Article>
════

- Genre: Children's television series; Educational;
- Based on: Strange Relations by Andrew Griffin
- Developed by: Jim Jinkins; David Campbell;
- Directed by: Jeff Buckland
- Voices of: Jessica D. Stone; Charles Shaughnessy; David Landsberg; Ari Meyers; Rene Mujica; Shawn Pyfrom; Hynden Walch; Philece Sampler; Khylan Jones; Candi Milo; Wallace Shawn;
- Theme music composer: Peter Lurye
- Opening theme: "My Man Stanley" by Baha Men
- Ending theme: "My Man Stanley" (instrumental)
- Composer: Stuart Kollmorgen
- Country of origin: United States
- Original language: English
- No. of seasons: 3
- No. of episodes: 65

Production
- Running time: 30 minutes
- Production company: Cartoon Pizza

Original release
- Network: Playhouse Disney
- Release: September 15, 2001 – November 26, 2004

= Stanley (2001 TV series) =

2001 children's animated TV series

Stanley is an American animated children's television series that aired on Playhouse Disney based on the Strange Relations series of children's books created by "Griff" (as indicated on the cover of the original book), also known as Andrew Griffin. It was produced by Cartoon Pizza and was developed for television by Jim Jinkins (the creator of Doug, PB&J Otter, Allegra's Window, JoJo's Circus, and Pinky Dinky Doo) and David Campbell.

The series follows Stanley, voiced by Jessica D. Stone, and teaches a wide variety of issues young children face, including change, growth, rules, and dealing with others. Each episode centers on an animal that deals with or helps explain the issue Stanley is grappling with.

Bahamian Junkanoo and reggae fusion group Baha Men, who are best known for their hit song "Who Let the Dogs Out", sang the series' main theme song, "My Man Stanley".

The series was nominated for Outstanding Achievement in an Animated Television Production Produced for Children by the Annie Awards in 2003.

════

Listed records>
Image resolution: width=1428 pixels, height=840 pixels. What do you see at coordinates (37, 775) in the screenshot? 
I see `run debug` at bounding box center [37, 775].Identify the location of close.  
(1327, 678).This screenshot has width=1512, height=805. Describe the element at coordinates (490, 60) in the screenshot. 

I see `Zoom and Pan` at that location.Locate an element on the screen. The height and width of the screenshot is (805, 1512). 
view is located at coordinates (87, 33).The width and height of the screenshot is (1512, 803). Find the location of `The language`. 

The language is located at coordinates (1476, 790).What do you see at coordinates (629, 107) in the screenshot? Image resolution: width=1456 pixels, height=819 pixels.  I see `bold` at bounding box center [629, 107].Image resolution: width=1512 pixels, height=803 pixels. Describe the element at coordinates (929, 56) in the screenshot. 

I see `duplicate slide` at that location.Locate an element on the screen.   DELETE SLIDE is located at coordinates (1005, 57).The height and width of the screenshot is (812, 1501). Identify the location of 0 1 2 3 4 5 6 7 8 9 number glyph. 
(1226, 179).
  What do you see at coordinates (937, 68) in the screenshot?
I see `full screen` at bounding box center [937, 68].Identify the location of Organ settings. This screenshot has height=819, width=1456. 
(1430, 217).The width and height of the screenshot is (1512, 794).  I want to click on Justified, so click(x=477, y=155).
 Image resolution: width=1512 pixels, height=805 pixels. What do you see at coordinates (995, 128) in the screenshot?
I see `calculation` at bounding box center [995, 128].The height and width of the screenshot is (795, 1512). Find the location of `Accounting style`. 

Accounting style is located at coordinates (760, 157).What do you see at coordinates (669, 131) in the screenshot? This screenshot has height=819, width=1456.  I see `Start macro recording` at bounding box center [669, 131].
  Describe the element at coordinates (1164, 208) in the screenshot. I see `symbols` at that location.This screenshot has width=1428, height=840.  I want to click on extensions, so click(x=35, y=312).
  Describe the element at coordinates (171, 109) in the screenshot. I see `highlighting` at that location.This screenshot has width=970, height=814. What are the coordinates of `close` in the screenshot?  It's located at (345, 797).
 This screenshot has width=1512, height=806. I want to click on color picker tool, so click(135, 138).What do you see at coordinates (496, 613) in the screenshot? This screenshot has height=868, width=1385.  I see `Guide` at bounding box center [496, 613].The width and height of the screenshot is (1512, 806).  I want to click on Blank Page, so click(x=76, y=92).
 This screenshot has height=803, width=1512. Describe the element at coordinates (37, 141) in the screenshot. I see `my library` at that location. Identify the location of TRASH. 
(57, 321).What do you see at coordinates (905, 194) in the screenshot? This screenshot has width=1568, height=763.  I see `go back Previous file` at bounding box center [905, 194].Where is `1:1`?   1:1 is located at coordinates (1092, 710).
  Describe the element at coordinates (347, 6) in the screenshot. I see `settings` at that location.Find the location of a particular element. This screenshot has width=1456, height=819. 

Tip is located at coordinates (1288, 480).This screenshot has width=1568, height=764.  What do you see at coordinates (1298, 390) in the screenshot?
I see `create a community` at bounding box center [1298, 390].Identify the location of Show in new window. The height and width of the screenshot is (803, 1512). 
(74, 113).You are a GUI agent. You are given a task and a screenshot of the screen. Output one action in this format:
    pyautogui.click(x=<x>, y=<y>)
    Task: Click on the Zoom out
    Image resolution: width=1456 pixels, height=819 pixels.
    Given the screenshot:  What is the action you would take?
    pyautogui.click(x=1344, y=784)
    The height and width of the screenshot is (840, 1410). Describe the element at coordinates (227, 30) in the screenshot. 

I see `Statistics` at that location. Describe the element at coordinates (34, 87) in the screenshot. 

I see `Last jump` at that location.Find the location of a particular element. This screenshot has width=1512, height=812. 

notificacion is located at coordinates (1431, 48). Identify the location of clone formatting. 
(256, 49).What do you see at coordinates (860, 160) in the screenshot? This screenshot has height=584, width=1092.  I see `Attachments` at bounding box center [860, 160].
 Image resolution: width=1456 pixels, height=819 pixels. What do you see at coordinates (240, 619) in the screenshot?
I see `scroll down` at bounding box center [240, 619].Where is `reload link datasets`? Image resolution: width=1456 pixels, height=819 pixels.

════

Goals>
- A) Transcribe the article on Stanley from "The series follows" up to and including "is grappling with.".
- B) According to the article on Stanley, which group sang the series' main theme song?
Answer from the article on Stanley only, not from the data.

Answers for the tasks>
- A)
The series follows Stanley, voiced by Jessica D. Stone, and teaches a wide variety of issues young children face, including change, growth, rules, and dealing with others. Each episode centers on an animal that deals with or helps explain the issue Stanley is grappling with.

- B) Baha Men